The task:
Arrange the stretch of the entries below, from the line containing "1283x493 pixels. At" through the line containing "(x=594, y=27)", as a JSON list of strings with one string per line and no blank lines. Leave the pictures out.

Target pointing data

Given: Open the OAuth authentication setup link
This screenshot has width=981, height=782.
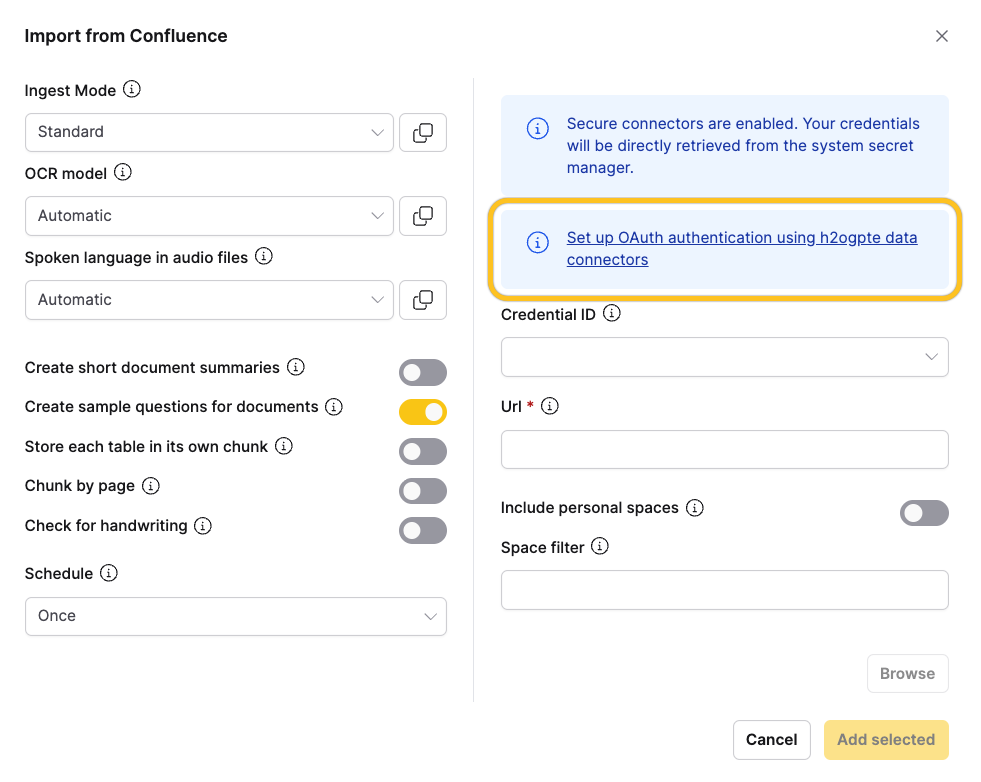Looking at the screenshot, I should [741, 238].
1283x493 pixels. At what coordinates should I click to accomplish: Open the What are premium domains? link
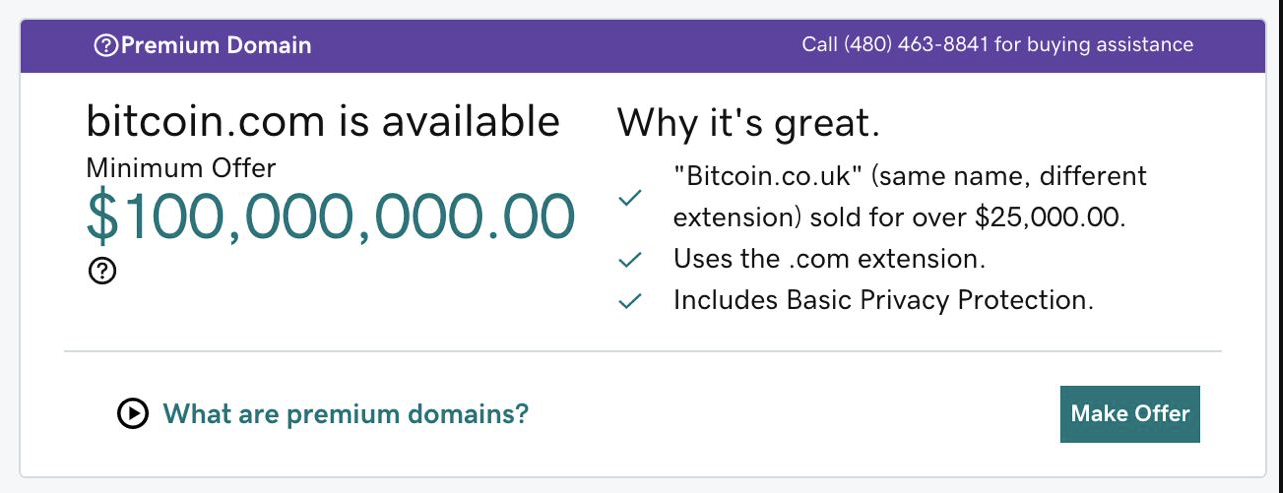[x=345, y=413]
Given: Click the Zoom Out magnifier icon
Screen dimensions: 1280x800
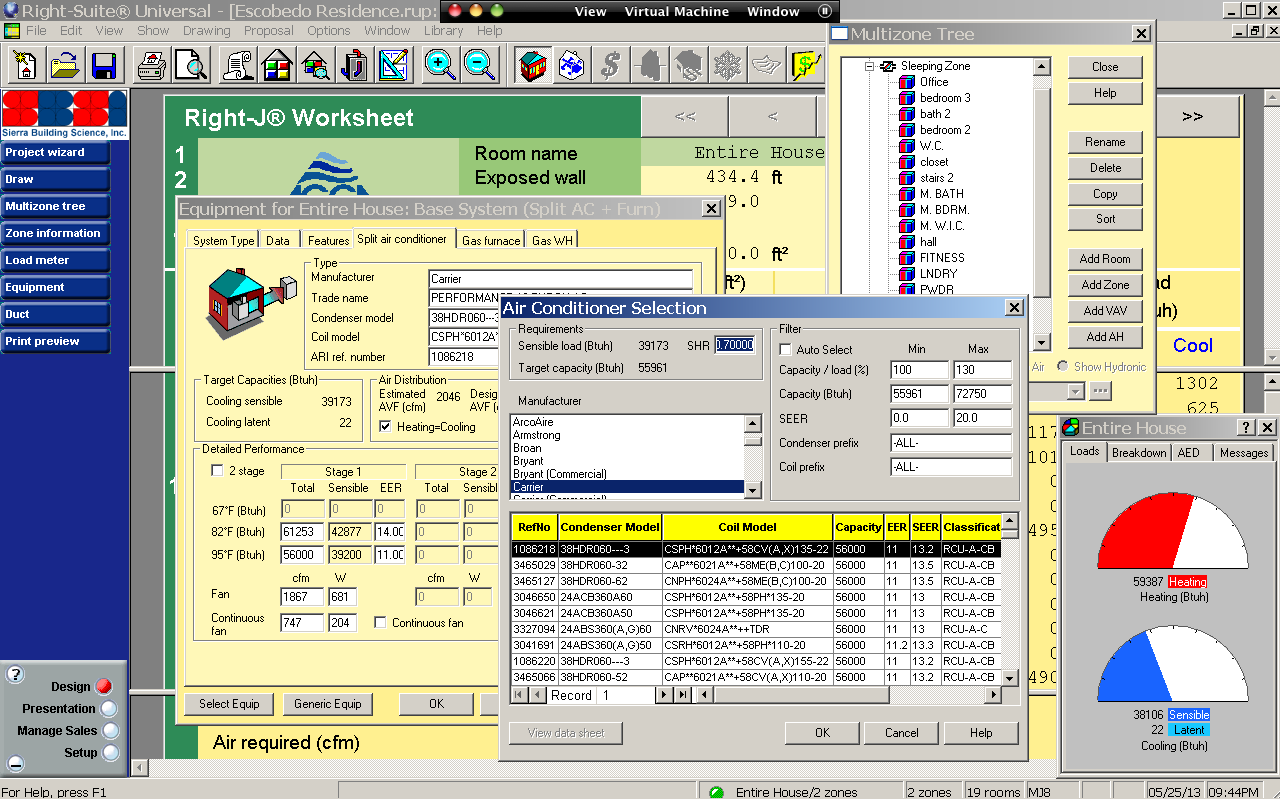Looking at the screenshot, I should [479, 66].
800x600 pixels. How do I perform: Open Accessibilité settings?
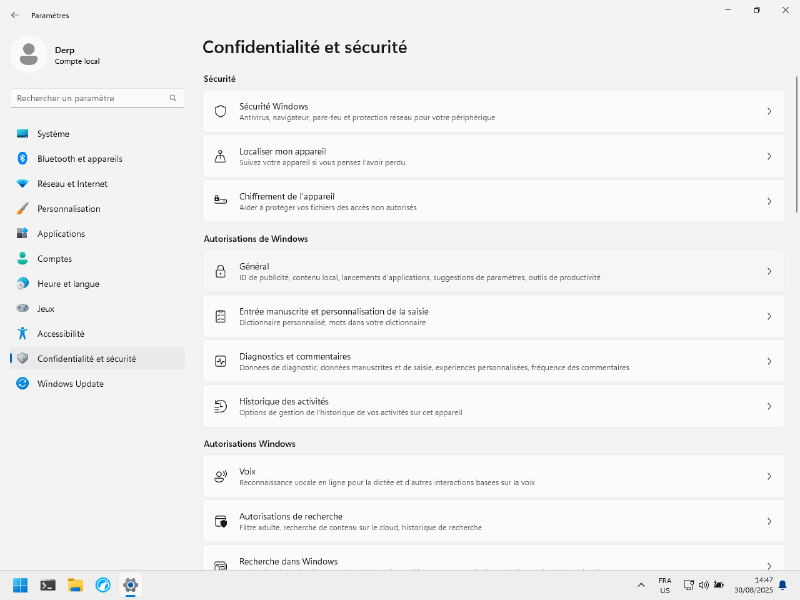[x=63, y=333]
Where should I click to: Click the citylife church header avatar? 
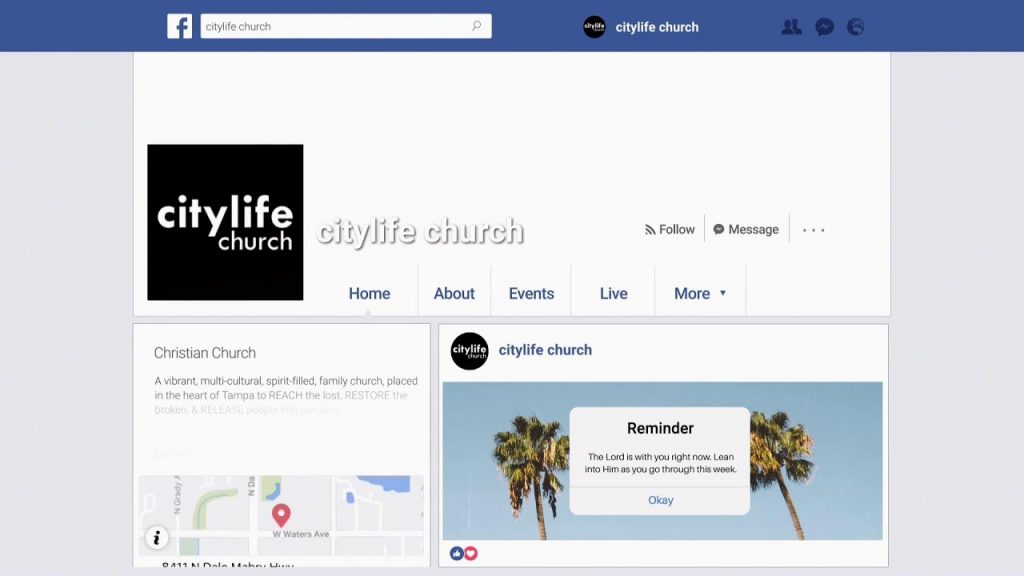(x=594, y=27)
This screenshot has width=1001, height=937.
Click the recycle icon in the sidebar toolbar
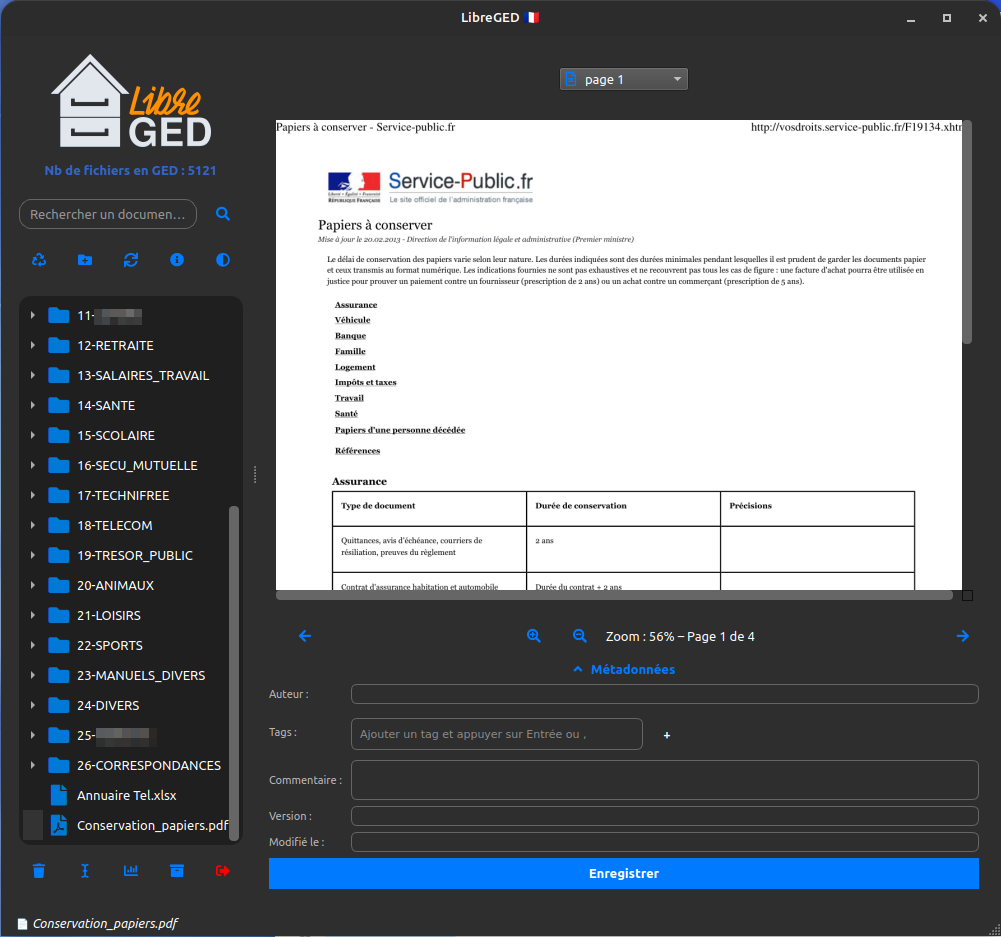coord(39,260)
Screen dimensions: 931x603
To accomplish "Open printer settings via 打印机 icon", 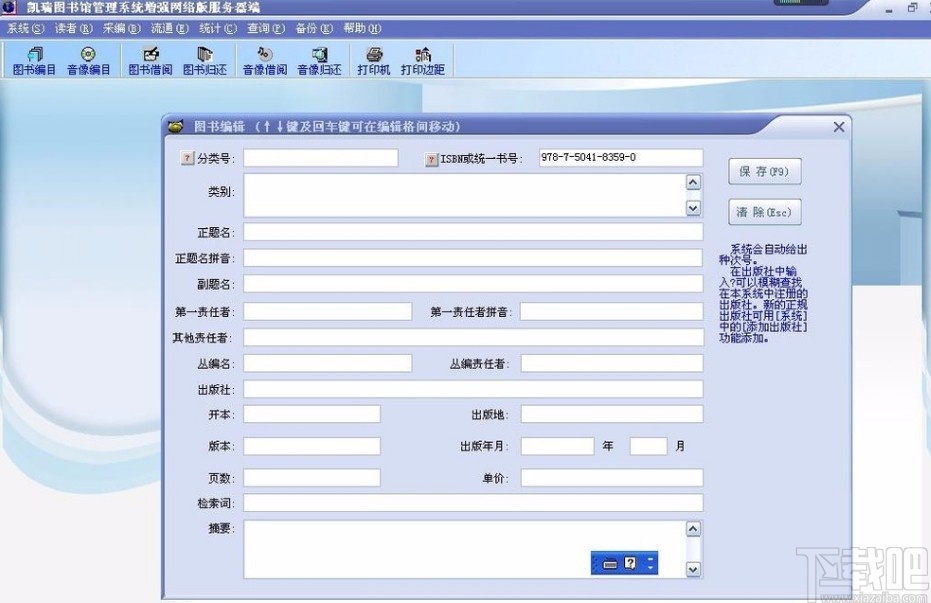I will coord(372,60).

Response below:
[
  "1283x493 pixels. At what coordinates should I click to accomplish: Open the What are premium domains? link",
  "[x=345, y=413]",
  "Given: Click the Zoom Out magnifier icon",
  "Screen dimensions: 1280x800",
  "Looking at the screenshot, I should [479, 66].",
  "800x600 pixels. How do I perform: Open Accessibilité settings?",
  "[x=63, y=333]",
  "Where should I click to: Click the citylife church header avatar? ",
  "(x=594, y=27)"
]